What is needed =>
Using the entries that follow, write out the line containing "The width and height of the screenshot is (690, 544).", the line containing "Open the Portfolio button", and every line between them, exactly and nothing else.

Stored data:
Start of Block
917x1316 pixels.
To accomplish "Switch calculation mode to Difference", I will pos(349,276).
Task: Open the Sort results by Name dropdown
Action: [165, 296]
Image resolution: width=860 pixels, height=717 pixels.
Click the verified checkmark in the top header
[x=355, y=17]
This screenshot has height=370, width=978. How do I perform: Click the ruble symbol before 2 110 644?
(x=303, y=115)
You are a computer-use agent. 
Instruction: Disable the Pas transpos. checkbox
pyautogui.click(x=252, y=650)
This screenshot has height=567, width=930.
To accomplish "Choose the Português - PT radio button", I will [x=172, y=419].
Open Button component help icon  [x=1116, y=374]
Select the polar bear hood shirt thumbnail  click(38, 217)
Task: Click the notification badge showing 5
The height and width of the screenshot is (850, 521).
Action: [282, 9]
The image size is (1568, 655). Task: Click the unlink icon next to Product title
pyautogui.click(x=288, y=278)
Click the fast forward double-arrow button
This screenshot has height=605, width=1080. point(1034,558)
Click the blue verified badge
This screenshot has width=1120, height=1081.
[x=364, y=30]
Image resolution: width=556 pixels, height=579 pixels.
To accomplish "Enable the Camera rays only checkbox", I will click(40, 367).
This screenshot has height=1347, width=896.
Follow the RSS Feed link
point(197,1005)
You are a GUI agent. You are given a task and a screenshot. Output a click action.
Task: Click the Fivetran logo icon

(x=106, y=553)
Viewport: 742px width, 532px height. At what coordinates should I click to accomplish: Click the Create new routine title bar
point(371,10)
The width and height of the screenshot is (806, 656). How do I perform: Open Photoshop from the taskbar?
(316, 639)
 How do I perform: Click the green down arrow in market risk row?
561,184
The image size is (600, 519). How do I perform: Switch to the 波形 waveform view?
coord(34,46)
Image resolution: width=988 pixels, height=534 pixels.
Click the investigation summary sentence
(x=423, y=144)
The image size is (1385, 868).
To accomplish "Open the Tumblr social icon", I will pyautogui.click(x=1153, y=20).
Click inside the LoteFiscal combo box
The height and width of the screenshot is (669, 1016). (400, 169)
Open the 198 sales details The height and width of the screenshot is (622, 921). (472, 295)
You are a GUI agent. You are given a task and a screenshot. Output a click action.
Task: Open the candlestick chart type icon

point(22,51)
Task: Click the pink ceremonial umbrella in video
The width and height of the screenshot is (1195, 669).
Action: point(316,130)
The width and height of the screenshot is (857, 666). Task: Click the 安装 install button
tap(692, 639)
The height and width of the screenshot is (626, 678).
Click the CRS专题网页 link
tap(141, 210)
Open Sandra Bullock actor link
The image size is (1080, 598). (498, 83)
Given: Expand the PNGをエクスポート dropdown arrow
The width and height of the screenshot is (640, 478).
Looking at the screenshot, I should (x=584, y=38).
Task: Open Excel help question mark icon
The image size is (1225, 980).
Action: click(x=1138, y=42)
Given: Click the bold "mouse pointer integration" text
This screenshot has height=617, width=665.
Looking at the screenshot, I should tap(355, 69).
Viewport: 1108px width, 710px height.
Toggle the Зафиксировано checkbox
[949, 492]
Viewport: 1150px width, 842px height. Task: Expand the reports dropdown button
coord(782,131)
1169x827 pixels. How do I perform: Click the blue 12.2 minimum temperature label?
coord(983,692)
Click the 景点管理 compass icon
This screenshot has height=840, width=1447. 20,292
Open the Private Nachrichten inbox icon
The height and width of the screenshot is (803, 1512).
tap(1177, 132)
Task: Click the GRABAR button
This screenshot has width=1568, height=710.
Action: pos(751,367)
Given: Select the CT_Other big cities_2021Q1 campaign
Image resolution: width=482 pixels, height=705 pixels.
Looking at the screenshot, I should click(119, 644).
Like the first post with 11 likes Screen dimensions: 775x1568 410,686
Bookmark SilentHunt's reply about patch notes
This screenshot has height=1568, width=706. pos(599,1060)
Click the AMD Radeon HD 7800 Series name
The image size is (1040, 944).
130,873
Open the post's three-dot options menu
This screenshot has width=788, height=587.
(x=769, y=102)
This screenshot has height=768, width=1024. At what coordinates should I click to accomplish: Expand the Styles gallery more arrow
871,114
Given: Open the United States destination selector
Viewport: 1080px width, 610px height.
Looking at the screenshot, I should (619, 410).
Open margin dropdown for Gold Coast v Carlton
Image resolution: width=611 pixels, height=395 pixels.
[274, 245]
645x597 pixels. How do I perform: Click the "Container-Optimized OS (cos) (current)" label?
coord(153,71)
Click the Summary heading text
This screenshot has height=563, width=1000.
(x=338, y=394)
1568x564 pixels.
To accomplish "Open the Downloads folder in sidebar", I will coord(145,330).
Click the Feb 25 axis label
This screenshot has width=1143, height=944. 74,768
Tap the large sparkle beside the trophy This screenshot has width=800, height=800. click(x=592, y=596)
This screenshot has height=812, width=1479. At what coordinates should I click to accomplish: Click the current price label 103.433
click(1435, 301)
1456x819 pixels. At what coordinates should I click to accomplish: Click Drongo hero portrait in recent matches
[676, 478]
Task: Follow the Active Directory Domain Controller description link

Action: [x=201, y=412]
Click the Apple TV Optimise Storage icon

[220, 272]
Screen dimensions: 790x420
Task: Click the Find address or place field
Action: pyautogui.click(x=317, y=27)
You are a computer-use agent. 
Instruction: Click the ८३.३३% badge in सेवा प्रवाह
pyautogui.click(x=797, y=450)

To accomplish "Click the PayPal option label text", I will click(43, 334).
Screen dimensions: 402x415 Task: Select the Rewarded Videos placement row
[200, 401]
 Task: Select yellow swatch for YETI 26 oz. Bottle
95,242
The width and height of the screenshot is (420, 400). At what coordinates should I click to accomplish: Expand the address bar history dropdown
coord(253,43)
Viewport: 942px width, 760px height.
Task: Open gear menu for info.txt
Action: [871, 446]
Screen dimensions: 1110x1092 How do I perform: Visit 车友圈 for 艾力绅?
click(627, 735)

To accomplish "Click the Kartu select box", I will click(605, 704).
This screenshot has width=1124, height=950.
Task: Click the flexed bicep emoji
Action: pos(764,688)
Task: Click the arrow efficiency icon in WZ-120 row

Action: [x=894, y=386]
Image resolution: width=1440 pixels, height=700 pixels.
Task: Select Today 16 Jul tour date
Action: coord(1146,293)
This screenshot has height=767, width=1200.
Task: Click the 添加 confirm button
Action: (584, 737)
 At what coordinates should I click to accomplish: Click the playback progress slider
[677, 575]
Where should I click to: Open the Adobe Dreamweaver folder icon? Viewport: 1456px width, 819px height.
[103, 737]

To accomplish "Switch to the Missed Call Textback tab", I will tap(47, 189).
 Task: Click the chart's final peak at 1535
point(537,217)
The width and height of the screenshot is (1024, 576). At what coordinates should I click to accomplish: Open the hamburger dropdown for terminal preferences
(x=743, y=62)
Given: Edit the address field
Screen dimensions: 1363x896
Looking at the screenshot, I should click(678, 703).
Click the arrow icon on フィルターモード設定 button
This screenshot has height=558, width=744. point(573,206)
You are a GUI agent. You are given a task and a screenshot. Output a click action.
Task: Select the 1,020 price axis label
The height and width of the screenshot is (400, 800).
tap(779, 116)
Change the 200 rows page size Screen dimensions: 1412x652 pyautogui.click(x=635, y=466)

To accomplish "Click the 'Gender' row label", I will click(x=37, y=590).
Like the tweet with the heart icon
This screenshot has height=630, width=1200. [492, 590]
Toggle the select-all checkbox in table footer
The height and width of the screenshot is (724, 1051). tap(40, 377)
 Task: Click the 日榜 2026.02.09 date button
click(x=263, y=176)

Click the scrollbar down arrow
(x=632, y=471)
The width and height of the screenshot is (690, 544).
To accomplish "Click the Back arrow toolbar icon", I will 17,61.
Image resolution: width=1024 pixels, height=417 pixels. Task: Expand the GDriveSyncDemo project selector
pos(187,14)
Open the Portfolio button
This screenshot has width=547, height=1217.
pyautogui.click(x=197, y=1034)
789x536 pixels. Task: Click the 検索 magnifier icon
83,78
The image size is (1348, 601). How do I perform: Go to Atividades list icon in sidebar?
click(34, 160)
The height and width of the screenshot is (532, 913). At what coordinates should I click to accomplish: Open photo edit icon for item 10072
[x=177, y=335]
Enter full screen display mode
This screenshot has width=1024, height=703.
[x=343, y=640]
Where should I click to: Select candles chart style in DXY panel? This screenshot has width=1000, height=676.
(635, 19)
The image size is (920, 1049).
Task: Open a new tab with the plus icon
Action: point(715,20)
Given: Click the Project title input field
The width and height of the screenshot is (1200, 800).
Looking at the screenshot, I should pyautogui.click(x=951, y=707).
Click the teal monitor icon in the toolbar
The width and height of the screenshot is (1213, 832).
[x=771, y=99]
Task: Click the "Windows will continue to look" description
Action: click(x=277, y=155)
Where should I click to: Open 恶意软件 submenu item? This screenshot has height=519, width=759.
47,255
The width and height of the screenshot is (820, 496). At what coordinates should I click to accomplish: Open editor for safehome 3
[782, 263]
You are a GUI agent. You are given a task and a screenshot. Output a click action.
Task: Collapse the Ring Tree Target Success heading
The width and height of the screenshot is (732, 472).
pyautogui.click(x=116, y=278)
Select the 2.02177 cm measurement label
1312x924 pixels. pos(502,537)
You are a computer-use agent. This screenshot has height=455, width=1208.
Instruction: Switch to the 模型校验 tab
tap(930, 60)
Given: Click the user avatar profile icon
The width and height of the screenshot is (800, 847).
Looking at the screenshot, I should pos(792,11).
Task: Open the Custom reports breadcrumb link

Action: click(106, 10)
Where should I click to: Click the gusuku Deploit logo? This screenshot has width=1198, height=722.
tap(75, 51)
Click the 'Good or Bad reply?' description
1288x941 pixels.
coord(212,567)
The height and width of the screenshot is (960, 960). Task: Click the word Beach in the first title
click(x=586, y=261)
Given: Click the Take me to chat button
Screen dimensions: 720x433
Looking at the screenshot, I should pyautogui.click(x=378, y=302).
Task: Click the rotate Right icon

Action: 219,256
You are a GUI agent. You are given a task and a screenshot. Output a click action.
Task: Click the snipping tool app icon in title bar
End of Block
Your response =>
The width and height of the screenshot is (690, 544).
To accomplish "Click the Back arrow toolbar icon", I will 17,61.
Image resolution: width=1024 pixels, height=417 pixels. Task: Expand the GDriveSyncDemo project selector
pos(187,14)
Open the Portfolio button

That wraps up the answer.